El corazón de Johnyboy bombeaba sangre a mil horas, una sangre que se acumulaba en un único sitio, allí donde sus calzones grises habían adoptado una curiosa forma, forma que no había pasado desapercibida para el otro huésped de la habitación, Red Cutface, quien había seguido la transformación de la tela desde su cama, los ojos entrecerrados, la polla chocando contra el duro colchón.
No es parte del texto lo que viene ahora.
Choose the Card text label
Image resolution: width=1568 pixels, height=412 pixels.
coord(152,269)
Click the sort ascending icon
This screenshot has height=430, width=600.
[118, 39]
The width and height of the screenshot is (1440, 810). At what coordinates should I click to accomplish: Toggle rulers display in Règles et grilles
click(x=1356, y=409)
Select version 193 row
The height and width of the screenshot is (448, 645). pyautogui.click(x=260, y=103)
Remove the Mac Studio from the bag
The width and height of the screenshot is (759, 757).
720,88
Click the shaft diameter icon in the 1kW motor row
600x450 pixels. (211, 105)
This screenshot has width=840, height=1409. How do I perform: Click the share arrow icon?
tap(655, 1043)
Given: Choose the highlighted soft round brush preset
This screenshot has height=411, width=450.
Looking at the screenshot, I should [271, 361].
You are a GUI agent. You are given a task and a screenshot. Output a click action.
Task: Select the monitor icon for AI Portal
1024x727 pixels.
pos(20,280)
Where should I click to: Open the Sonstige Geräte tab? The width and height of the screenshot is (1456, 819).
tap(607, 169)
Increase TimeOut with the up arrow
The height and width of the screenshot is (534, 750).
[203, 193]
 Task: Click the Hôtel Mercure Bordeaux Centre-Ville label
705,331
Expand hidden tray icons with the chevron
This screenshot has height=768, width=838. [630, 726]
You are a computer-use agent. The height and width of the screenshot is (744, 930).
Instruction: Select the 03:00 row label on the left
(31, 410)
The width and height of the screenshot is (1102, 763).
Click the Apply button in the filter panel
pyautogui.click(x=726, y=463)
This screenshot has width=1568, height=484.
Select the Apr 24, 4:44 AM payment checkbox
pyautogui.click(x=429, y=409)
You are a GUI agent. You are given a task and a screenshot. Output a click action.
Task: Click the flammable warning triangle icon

Vio que los ojos de Johnyboy dejaban un momento el libro y pasaban a fijarse en él, quien seguía con los ojos entrecerrados, sabiendo que a aquella distancia, su joven jefe pensaría que estaba ya dormido, pero lo que acababa de ver no solo no le había quitado el sueño sino que lo había despabilado más, tanto como lo que a continuación vio.

Johnyboy se había bajado los calzones, lo que provocó que su polla dorada y contundente chocara contra el vientre; seguía con el libro en una mano, mientras con la otra empezaba a menearse aquel prodigio de la naturaleza y de la juventud. Red aplastaba la cara contra la almohada, pues era mucha la quemazón que seguía notando entre sus muslos, su polla iba a acabar haciendo un agujero en el colchón como no pudiera él aliviarla un poco. Entonces Johnyboy se giró, dándole la espalda, aún con el libro en una mano y con la otra meneándose el rabo, rabo que ya Red no podía ver, ahora veía las nalgas apretadas y delicadamente doradas del joven jinete, lo cual también le permitía agarrar por fin la culebra ardiente que serpenteaba entre su vientre y el colchón, a la que empezó a aplicarle un buen meneo, la vista fija en la espalda y el culo de Johnyboy, que a su vez también se pajeaba, ajeno al placer que su propia anatomía levantaba a escasos tres metros. Se corrió primero el joven y al instante el vaquero de la cara marcada quien apenas recobrado del esfuerzo, tuvo que disimular de nuevo la postura, pues ya Johnyboy había vuelto a colocarse boca arriba, el libro en una mano, los calzones cubriendo lo que hasta hace poco había estado a la vista. A pesar de que su joven jefe siguió leyendo bajo la tenue luz, Red sintió cómo el sueño le llegaba por fin, quizás por el sosiego que había conseguido tras aquel rápido meneo, del que buena cuenta daba una mancha que sombreaba la sábana.